The reason for this, Seth says, is that ISPs have money and average file sharers don’t. He has a point here, but he also makes a bit of a simplification. Though the common image of file sharers is of kids, my guess is that the demographics of file sharers are pretty close to those of music buyers. Data on this point are pretty hard to come by, but Napster’s statistics showed more middle-aged users than expected, and I assume that hasn’t changed with the new systems. In my view, people are drawn to these systems as much because of their ease of use (at least compared to the record-company alternatives) as because they are free. So there will be at least some individual file sharers who have a lot to lose.

Another reason the RIAA might want ISPs to take care of enforcement is that whoever does the dirty work will end up looking, well, dirty. There are basically two enforcement strategies. The first is to make examples of a few file sharers. This means imposing large penalties on a few people – if the penalties aren’t disproportionate to the individual offense, then they won’t have the desired deterrent effect. Whoever initiates this kind of make-an-example enforcement will end up looking like a bully.

The alternative is to impose small penalties on many people. For example, ISPs might cut off the accounts of file sharers, either permanently or temporarily. The problem with this kind of enforcement is that the economics dictate that only a small amount of money can be spent on identifying each target, otherwise the cost of enforcement outweighs the benefit. In practice, this means that bots will be used to identify targets, with little human involvement. Mistakes will be made – outrageous, hilarious mistakes – and the enforcers will look like idiots. Either way, whoever is doing the enforcement will end up with egg on their face.

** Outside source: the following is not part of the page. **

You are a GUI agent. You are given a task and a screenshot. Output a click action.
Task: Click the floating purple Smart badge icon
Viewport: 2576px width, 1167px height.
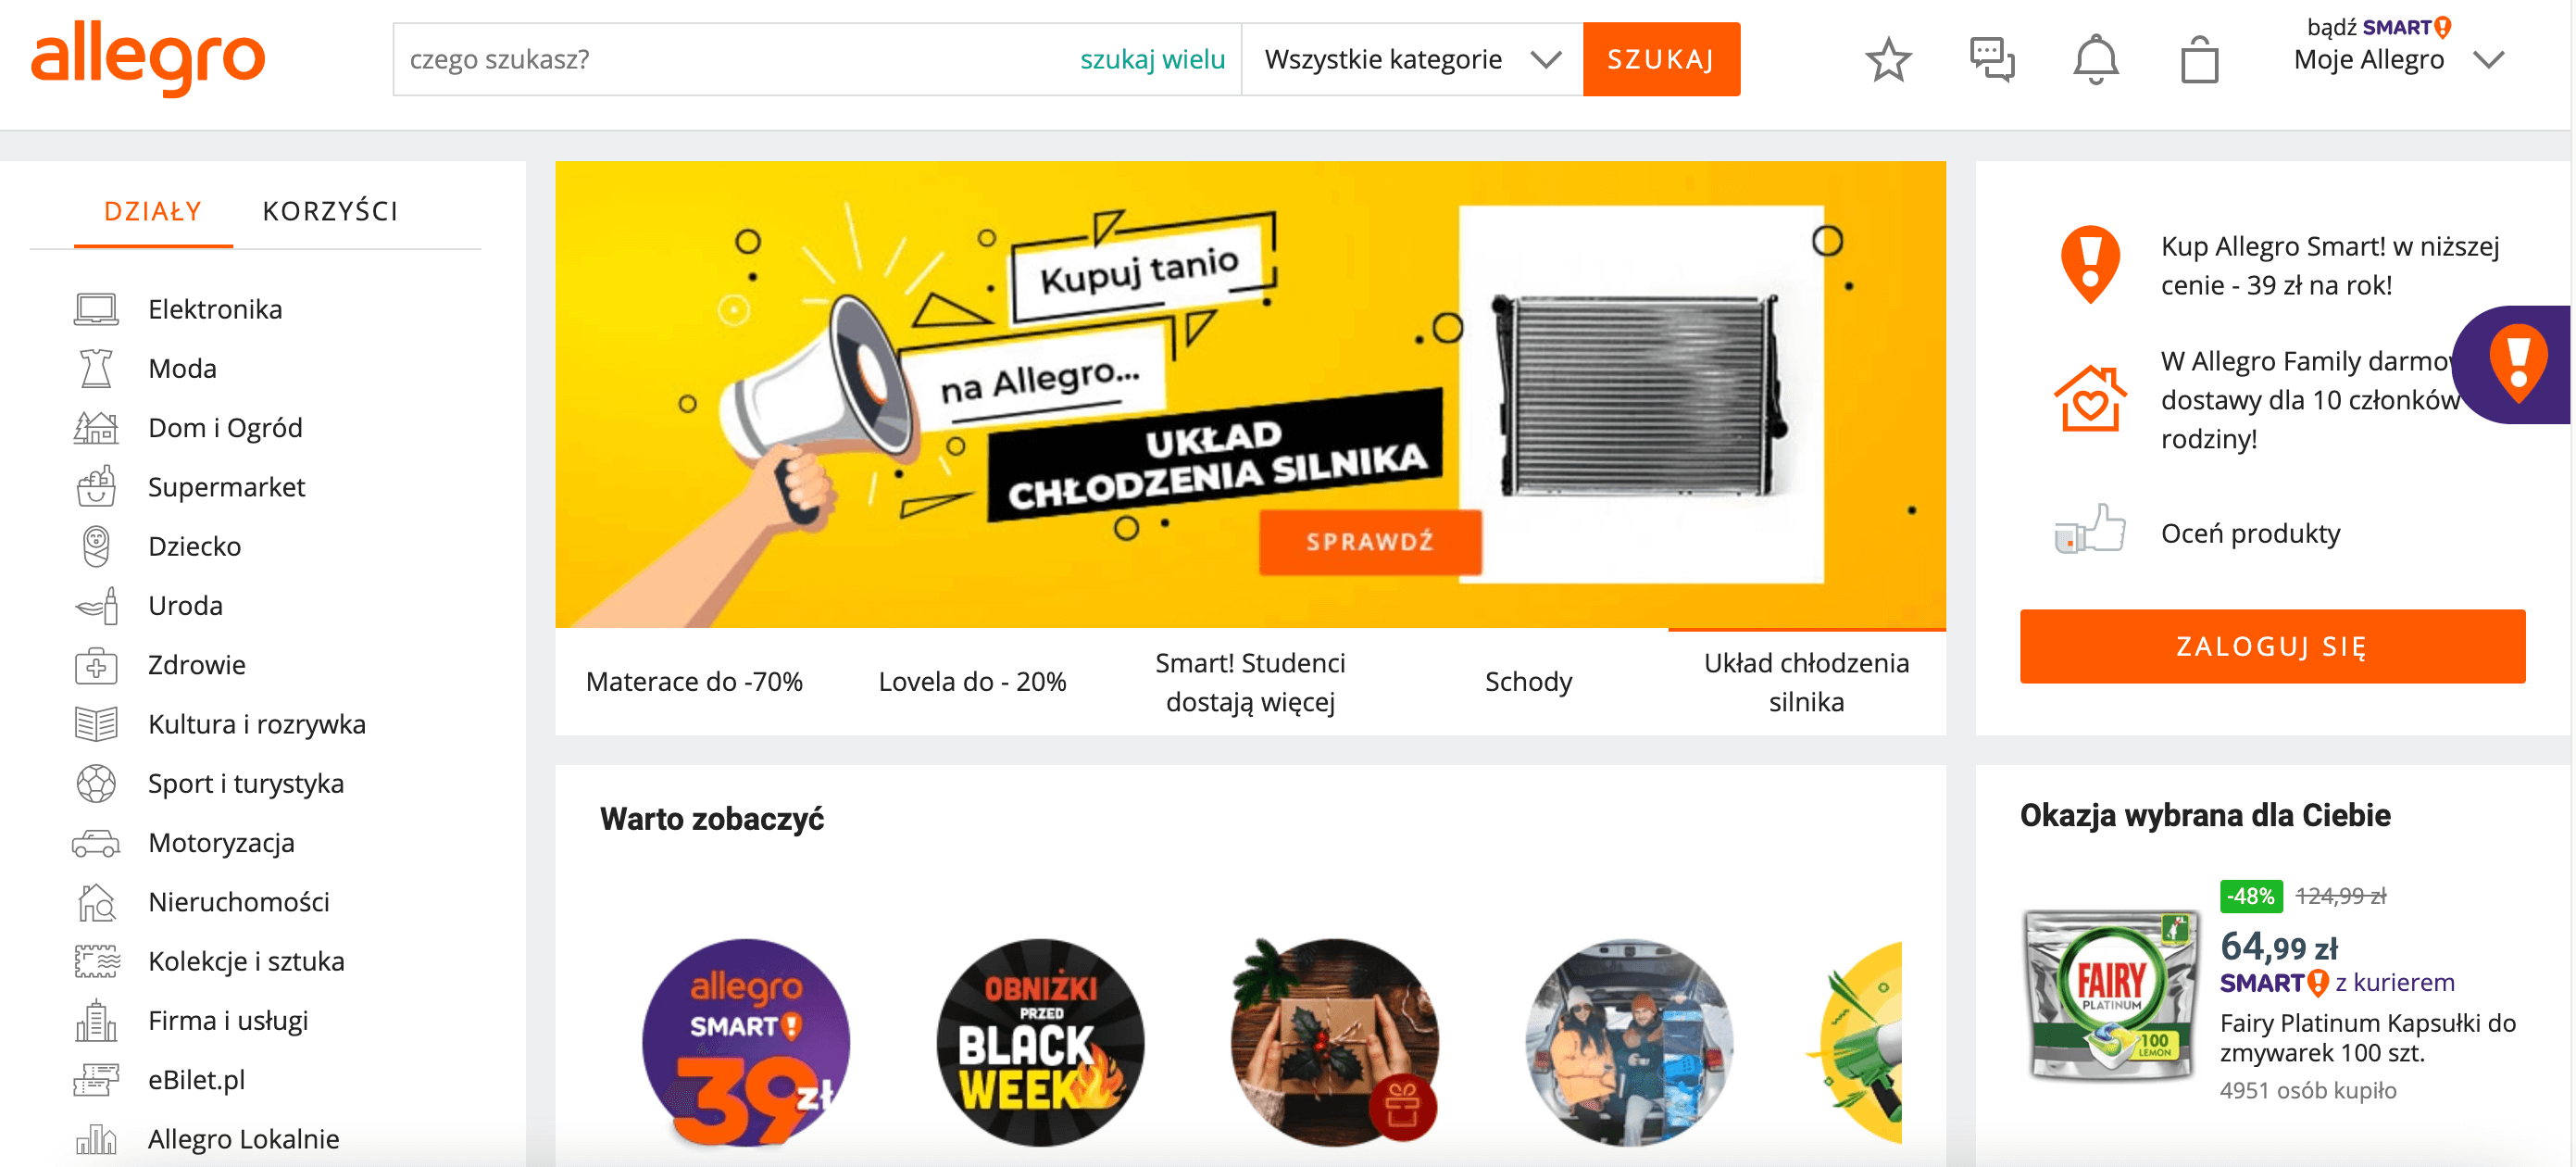2514,365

If you’re the RIAA, you’d much rather have ISPs handle enforcement.

Declan McCullagh, at CNet news.com, predicts that we will soon see criminal prosecutions of a few people who make extensive use of file sharing software. He cites RIAA rhetoric and congressional rhetoric supporting prosecution, and he reiterates the relevant laws, which dictate surprisingly stiff sentences for violations.

Orin Kerr, at the Volokh Conspiracy blog, disagrees. He points to his experience as a DOJ official, and says that decisions about whom to prosecute are typically made by Assistant U.S. Attorneys (and not centrally in Washington), and that most of the decisionmakers would rather spend their limited resources going after drug dealers, kidnappers, and the like.

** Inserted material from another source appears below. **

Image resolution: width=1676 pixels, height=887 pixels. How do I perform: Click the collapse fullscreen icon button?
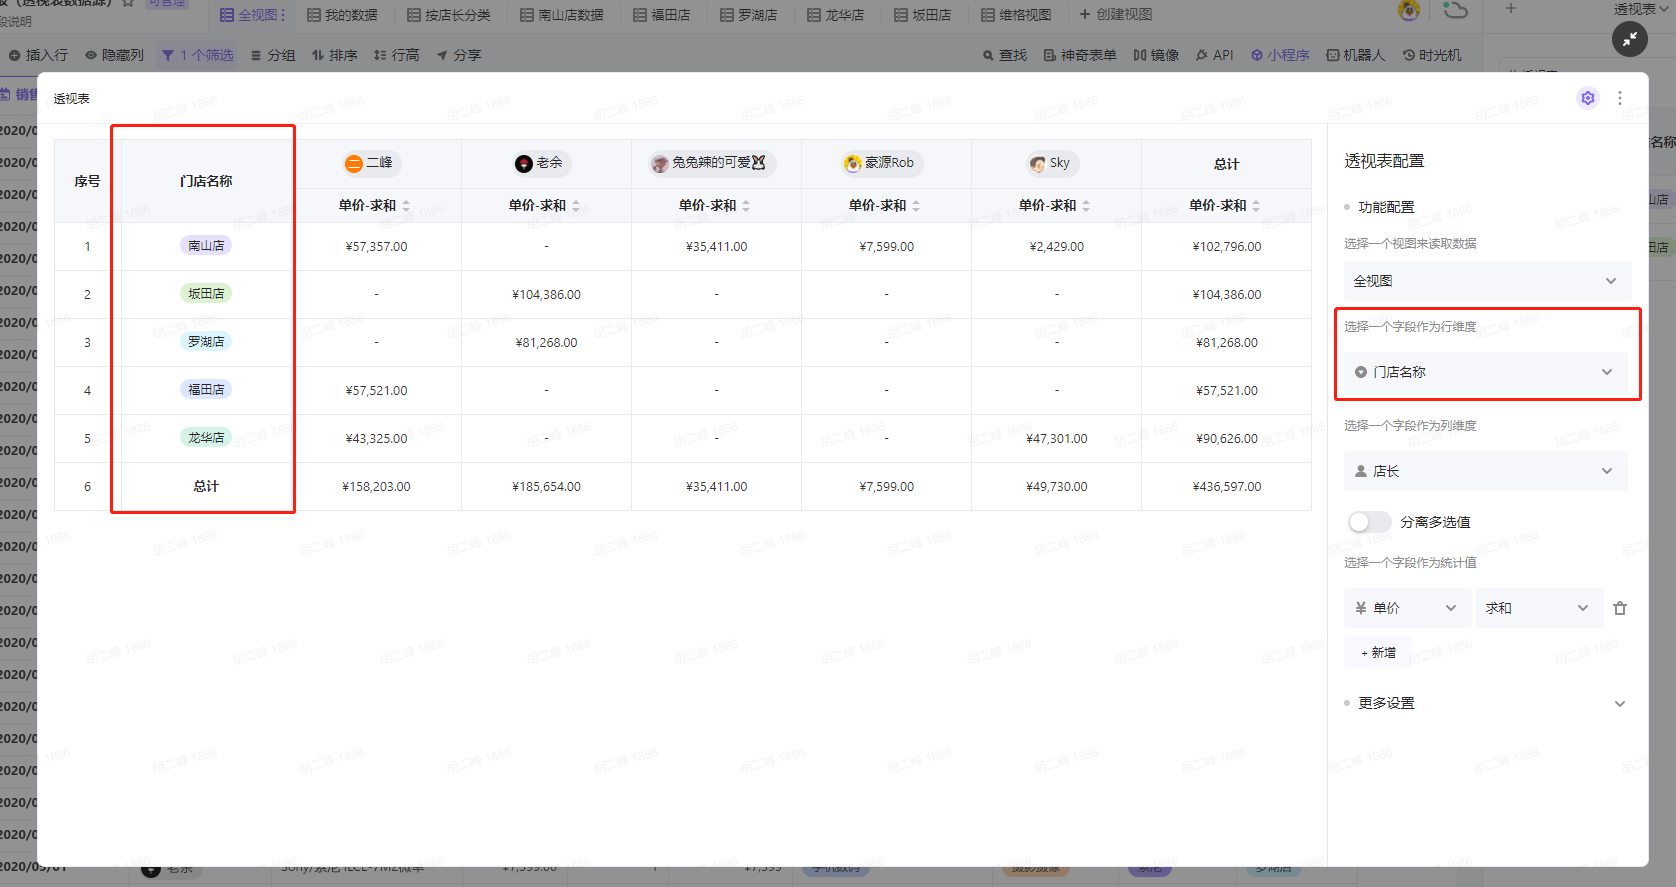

The elephant in the closet here is the lack of civil lawsuits against file sharers by the recording industry. If I were a Federal prosecutor, I would be asking myself why I should spend tax dollars on prosecuting someone for file sharing, when none of the victims of that file sharing are willing to bring any civil suits against file sharers.

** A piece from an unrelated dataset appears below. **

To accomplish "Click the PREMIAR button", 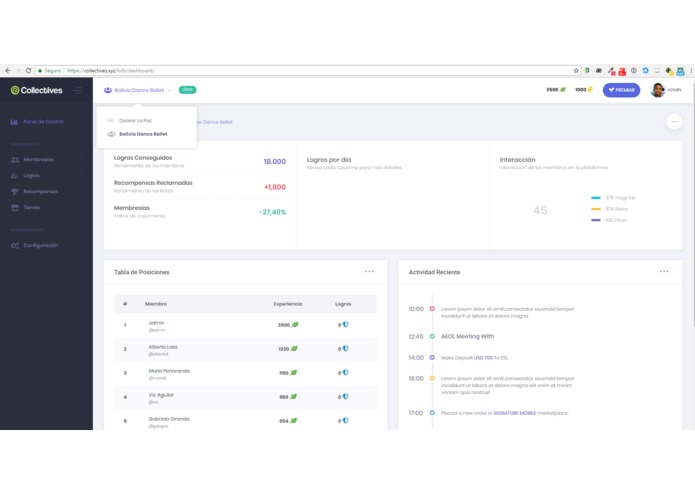I will 621,90.
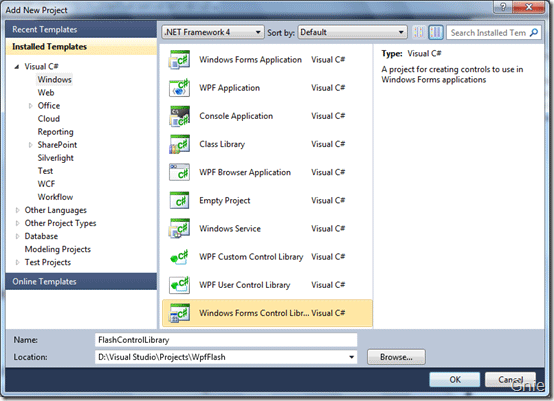Switch to medium icons list view
This screenshot has height=401, width=554.
(436, 33)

Why would the RIAA support criminal prosecutions but not civil suits? The obvious explanation is that they fear a backlash from their customers if they file aggressive lawsuits. But won’t the backlash be even larger if the FBI hauls somebody away in handcuffs at their behest? I’m sure they saw what happened to Adobe when it engineered the arrest of Dmitry Sklyarov.

My bet is on the theory expounded by Jonathan Zittrain, as quoted by Hiawatha Bray in yesterday’s Boston Globe. The RIAA will try to put pressure on ISPs to become enforcement agents, by putting on a DMCA squeeze. The DMCA gives ISPs a limited safe harbor from liability for their customers’ actions, but it also allows various legal strategems that the RIAA could use to pressure ISPs into compliance.

The RIAA still appears to be afraid to sue file sharers. This can’t bode well for their future. If your business model depends on people complying with a law, and you yourself have the power to enforce that law but are not willing to do so, you have a problem.